[Instructions to follow] Find and copy each line of the records where the string "agent" shows up.

Pixel coordinate grounding data:
Content starts

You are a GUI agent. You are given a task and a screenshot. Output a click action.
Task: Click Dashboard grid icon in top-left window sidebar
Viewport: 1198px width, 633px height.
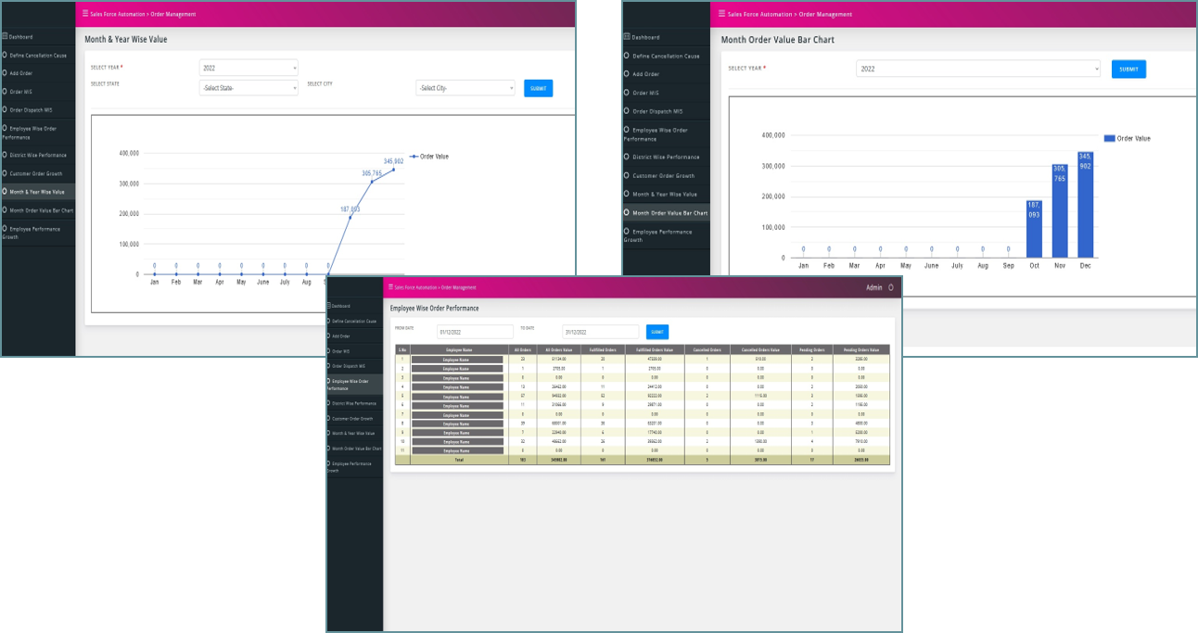coord(5,37)
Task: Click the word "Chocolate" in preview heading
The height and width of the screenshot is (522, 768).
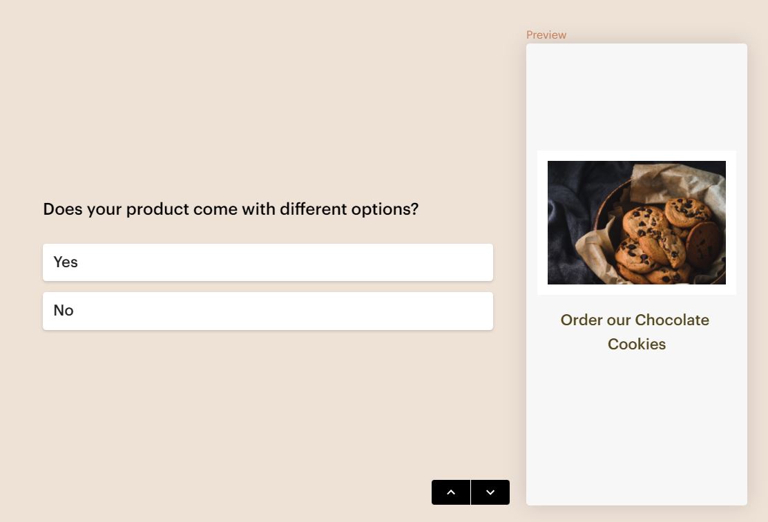Action: click(672, 320)
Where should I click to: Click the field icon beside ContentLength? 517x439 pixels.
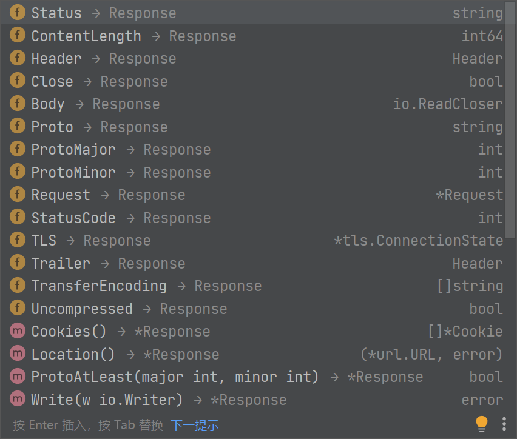click(18, 36)
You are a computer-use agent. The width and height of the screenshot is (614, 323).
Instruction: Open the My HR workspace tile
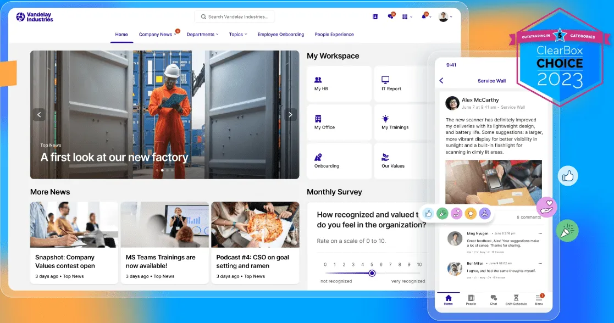click(339, 84)
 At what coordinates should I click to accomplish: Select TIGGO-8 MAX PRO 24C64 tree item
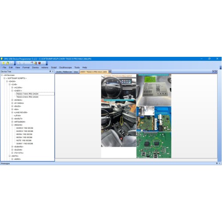[28, 97]
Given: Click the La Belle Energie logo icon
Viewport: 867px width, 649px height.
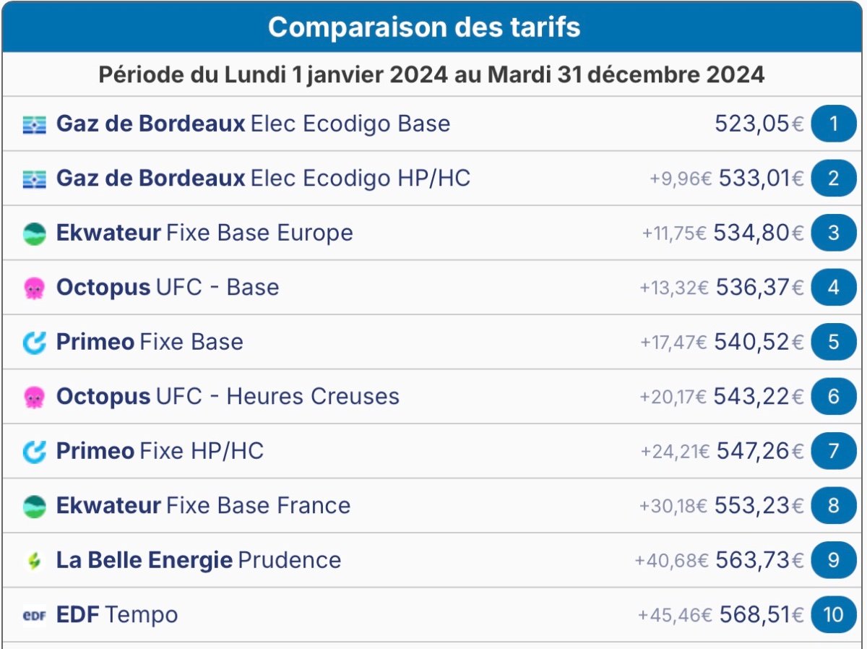Looking at the screenshot, I should (34, 561).
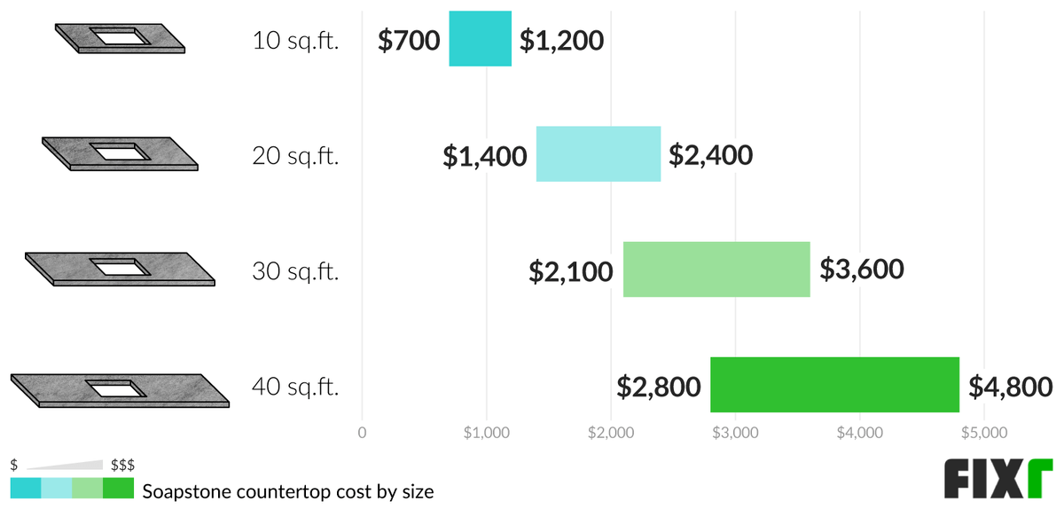
Task: Select the 40 sq.ft. countertop illustration
Action: pyautogui.click(x=121, y=389)
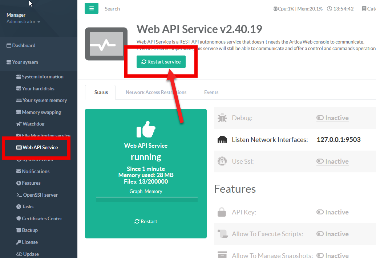Click the hamburger menu toggle button
Image resolution: width=376 pixels, height=258 pixels.
92,8
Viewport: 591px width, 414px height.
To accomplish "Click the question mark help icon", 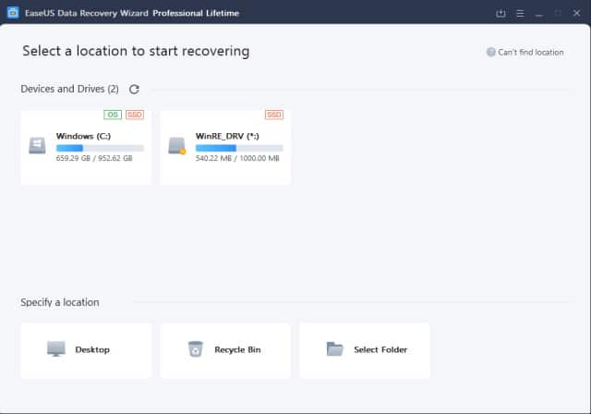I will tap(491, 53).
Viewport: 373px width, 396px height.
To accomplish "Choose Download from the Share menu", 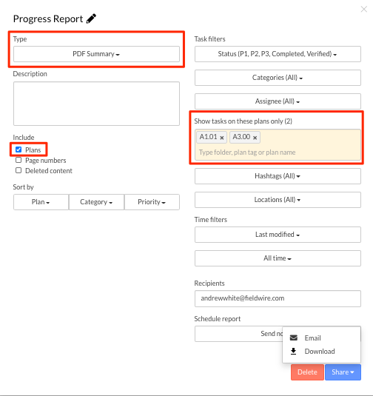I will point(321,352).
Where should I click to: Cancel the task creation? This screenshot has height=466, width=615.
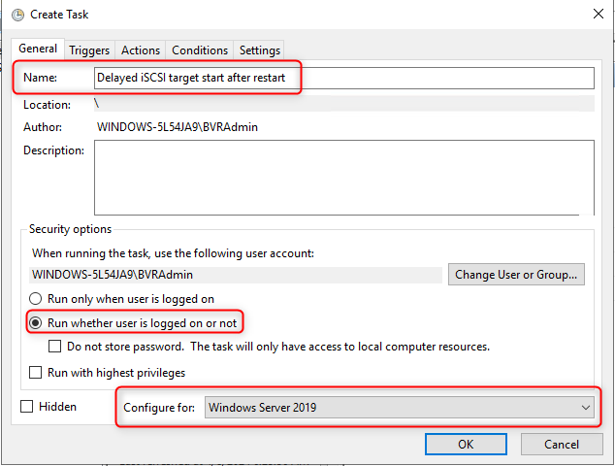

Content ends

[Result of this task]
You are a GUI agent. You are given a task and a screenshot. Output a click action.
You are a computer-use agent. The width and height of the screenshot is (614, 323).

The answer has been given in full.